Sample of EEG response (A) and changes in power of components of cortical EEG (B) evoked by electrical stimulation of the SVA.

Fig. 4.

Averaged responses (three animals) of rCBF (top trace), CVR (middle trace), and AP (bottom trace) to microinjection of kainate (300 pmol, 20 nl) in the SVA.

Fig. 5.

Cortical EEG burst–cerebrovascular wave complexes evoked by single pulse stimulation of the SVA (A) and MCVA (B). Single electrical pulses delivered to the SVA or MCVA triggered a burst of EEG activity (second trace) followed by an increase in rCBF (top trace). Averaging of burst–wave complexes (bottom traces) demonstrated a stable initial potential of EEG followed by highly reproducible cerebrovasodilation.

Fig. 6.

Effect of electrolytic lesion of the SVA on the increase in rCBF (C), evoked by electrical stimulation of the MCVA in spinalized rats.
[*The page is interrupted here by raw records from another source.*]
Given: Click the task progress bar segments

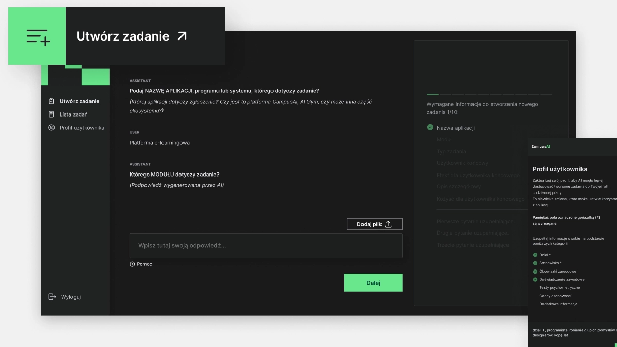Looking at the screenshot, I should pos(489,94).
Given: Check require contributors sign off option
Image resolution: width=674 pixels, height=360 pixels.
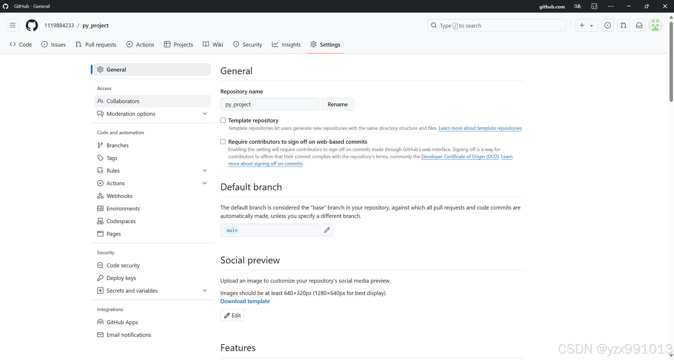Looking at the screenshot, I should [x=223, y=142].
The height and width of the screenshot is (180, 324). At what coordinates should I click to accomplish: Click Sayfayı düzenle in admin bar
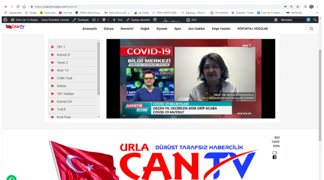click(139, 20)
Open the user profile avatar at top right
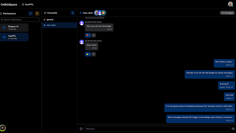Screen dimensions: 236x133 (230, 4)
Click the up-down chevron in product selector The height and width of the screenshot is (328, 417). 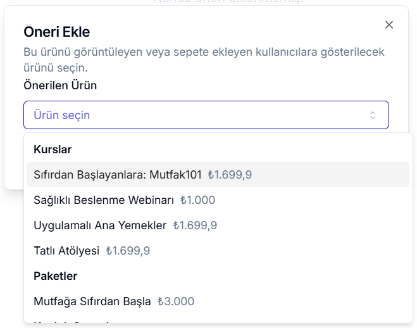(373, 115)
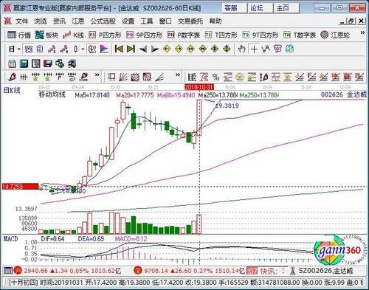Screen dimensions: 369x290
Task: Expand the top toolbar overflow chevron
Action: tap(362, 32)
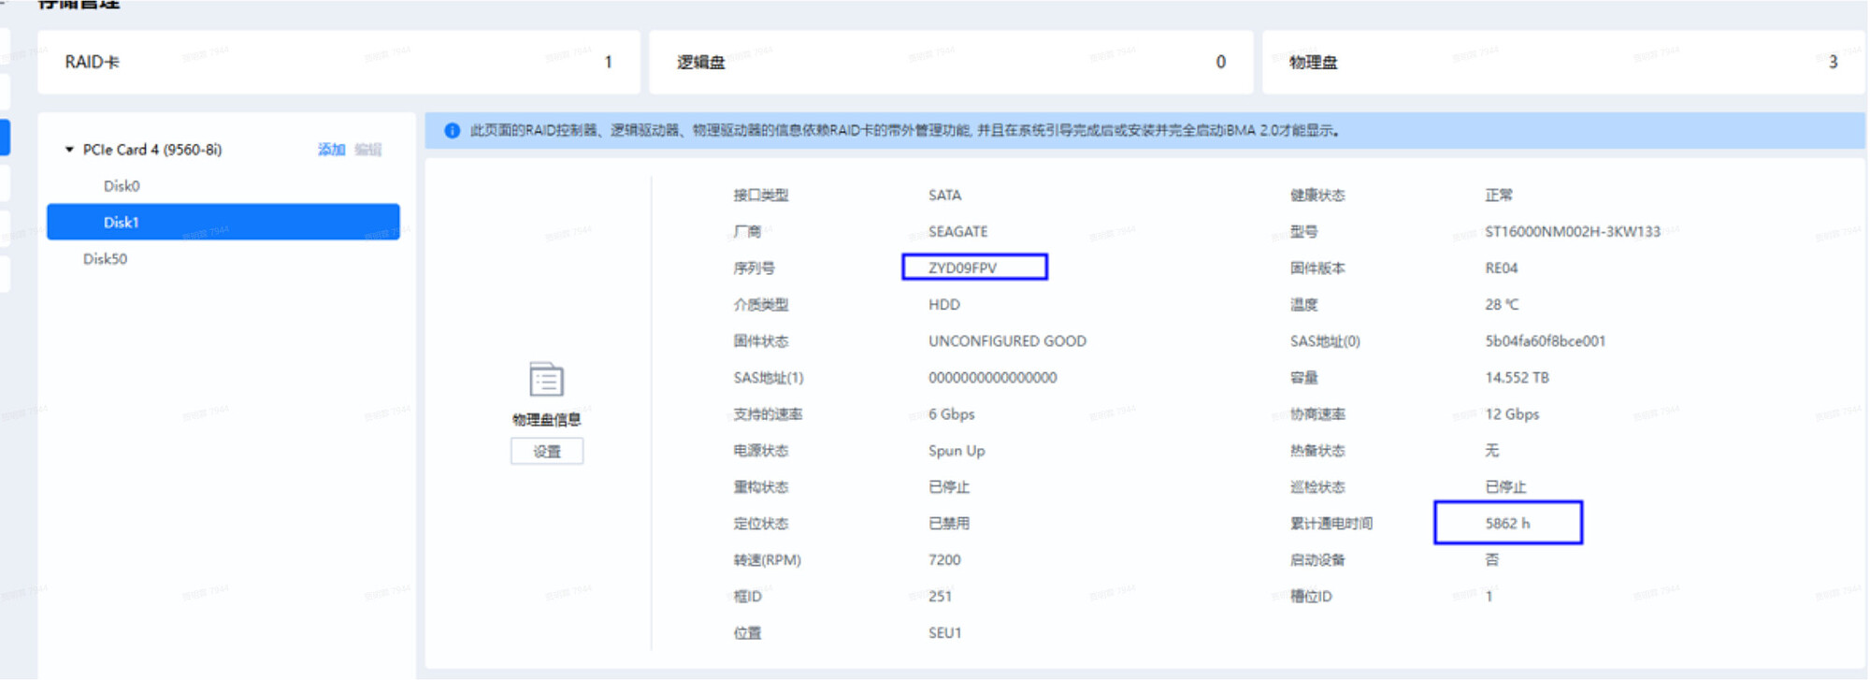
Task: Click the UNCONFIGURED GOOD status value
Action: click(x=1007, y=341)
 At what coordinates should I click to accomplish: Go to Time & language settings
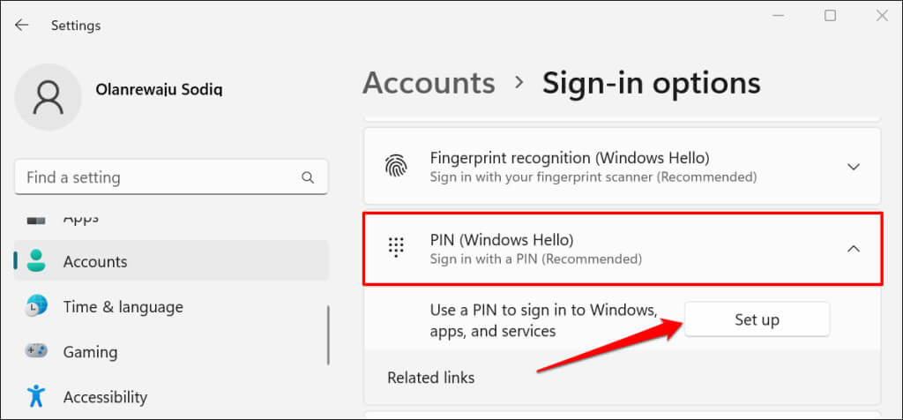tap(123, 307)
Contours of lesions in different animals (A) are superimposed, and the area common for all lesions is blackened. The site of the MCVA stimulation in B is circled and filled with gray. C, Changes in rCBF [top trace and middle trace indicate changes in CVR; bottom trace indicates AP before (solid line) and after (dotted line) the lesion]. Abbreviations are as in Figure 1.

Fig. 7.

Effect of excitotoxic lesion of the SVA on the increase in rCBF, evoked by hypoxia, hypercarbia, and electrical stimulation of the MCVA. Representative area with gliosis iscircled on the photo of brain slice.

Fig. 8.

Localization of the lesion sites in the BF (A) and effect of stimulation of these sites (B) before the lesions on rCBF (top trace), CVR (middle trace), and AP (bottom trace). Contours of all lesions are superimposed, and the area common for all lesions isblackened. Abbreviations are as in Figure 1.